▸ DIRECTIONS FOR THIS TASK
Write out the listing below from the line containing "Instruction: Expand the" to its last line, unaltered, ends included.

════════

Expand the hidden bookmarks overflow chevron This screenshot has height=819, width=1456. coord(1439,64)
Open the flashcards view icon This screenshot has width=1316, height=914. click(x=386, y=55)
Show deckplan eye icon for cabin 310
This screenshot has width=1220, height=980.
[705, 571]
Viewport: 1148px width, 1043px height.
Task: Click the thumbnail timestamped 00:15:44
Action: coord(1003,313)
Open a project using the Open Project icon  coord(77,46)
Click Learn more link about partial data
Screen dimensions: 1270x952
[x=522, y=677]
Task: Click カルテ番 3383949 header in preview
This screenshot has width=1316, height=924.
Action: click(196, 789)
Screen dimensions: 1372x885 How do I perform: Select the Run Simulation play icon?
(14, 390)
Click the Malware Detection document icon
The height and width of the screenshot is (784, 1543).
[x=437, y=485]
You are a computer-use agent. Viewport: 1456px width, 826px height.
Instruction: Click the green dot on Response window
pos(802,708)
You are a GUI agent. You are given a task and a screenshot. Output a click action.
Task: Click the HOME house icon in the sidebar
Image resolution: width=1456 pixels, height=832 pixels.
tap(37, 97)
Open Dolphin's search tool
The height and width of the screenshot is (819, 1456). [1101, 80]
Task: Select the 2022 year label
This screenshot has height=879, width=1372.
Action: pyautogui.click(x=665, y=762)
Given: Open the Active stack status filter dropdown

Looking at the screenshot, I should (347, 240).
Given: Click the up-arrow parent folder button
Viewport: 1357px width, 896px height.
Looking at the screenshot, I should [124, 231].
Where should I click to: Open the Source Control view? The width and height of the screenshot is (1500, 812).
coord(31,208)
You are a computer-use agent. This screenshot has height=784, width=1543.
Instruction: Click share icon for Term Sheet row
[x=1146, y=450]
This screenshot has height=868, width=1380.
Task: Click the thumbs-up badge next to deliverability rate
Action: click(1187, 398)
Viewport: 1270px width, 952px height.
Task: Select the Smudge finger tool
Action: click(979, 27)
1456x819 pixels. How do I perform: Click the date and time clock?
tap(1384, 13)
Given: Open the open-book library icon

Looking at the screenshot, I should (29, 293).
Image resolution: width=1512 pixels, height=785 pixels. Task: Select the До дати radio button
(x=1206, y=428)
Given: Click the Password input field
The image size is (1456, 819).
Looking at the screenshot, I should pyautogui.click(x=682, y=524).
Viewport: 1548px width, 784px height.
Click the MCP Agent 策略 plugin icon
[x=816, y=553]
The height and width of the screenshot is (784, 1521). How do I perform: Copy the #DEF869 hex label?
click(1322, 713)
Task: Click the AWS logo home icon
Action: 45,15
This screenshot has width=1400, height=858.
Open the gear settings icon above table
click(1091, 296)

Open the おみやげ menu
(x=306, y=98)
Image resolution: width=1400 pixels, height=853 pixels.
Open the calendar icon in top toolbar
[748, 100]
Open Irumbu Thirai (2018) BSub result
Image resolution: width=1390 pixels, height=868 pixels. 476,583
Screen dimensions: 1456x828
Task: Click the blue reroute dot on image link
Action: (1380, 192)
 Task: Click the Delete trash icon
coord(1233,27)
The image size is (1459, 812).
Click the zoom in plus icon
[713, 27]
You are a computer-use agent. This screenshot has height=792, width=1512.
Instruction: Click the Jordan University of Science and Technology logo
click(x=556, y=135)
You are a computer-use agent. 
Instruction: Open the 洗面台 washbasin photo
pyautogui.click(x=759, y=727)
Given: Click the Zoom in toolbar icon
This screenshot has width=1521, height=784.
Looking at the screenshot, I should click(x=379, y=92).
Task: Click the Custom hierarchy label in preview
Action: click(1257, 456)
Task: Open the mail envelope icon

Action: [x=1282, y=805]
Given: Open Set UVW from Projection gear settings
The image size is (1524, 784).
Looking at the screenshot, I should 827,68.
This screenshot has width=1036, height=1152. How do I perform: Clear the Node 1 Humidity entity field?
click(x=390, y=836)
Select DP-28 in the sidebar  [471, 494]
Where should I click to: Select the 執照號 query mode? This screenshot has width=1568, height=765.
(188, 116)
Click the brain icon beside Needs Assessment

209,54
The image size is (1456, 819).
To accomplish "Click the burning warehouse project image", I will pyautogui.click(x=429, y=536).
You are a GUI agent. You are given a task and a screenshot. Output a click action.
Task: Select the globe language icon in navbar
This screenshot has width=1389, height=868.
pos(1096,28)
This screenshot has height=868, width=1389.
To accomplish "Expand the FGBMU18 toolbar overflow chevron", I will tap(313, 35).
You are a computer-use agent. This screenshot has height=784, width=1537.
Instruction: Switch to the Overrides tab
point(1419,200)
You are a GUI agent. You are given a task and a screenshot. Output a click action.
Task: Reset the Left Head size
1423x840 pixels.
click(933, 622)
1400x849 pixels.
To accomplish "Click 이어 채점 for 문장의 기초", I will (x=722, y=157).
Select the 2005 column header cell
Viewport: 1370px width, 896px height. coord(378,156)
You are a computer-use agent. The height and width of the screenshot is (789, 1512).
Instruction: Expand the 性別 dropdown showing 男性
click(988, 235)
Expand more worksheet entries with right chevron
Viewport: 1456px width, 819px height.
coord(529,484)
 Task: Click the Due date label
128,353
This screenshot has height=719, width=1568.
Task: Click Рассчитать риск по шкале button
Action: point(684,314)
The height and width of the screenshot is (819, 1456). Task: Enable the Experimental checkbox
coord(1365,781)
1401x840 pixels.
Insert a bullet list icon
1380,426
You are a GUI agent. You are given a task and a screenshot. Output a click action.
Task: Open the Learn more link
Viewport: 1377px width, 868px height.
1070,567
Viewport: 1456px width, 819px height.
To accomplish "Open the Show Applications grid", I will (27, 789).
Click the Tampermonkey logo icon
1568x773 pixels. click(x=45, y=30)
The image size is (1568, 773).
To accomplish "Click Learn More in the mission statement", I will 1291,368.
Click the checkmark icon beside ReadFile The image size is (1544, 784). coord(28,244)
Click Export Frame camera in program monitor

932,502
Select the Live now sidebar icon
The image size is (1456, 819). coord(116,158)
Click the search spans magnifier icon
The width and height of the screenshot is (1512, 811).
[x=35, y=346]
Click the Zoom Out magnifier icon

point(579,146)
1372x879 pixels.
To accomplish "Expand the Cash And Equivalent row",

════════

▸ SOLUTION TO THIS PROBLEM
Instruction: Expand the 性別 dropdown showing 男性
click(988, 235)
Expand more worksheet entries with right chevron
Viewport: 1456px width, 819px height.
coord(529,484)
 Task: Click the Due date label
128,353
This screenshot has height=719, width=1568.
Task: Click Рассчитать риск по шкале button
Action: point(684,314)
The height and width of the screenshot is (819, 1456). Task: Enable the Experimental checkbox
coord(1365,781)
1401x840 pixels.
Insert a bullet list icon
1380,426
You are a GUI agent. You are given a task and a screenshot. Output a click action.
Task: Open the Learn more link
Viewport: 1377px width, 868px height.
1070,567
Viewport: 1456px width, 819px height.
To accomplish "Open the Show Applications grid", I will (27, 789).
Click the Tampermonkey logo icon
1568x773 pixels. click(x=45, y=30)
The image size is (1568, 773).
To accomplish "Click Learn More in the mission statement", I will 1291,368.
Click the checkmark icon beside ReadFile The image size is (1544, 784). coord(28,244)
Click Export Frame camera in program monitor

932,502
Select the Live now sidebar icon
The image size is (1456, 819). coord(116,158)
Click the search spans magnifier icon
The width and height of the screenshot is (1512, 811).
[x=35, y=346]
Click the Zoom Out magnifier icon

point(579,146)
1372x879 pixels.
To accomplish "Expand the Cash And Equivalent row",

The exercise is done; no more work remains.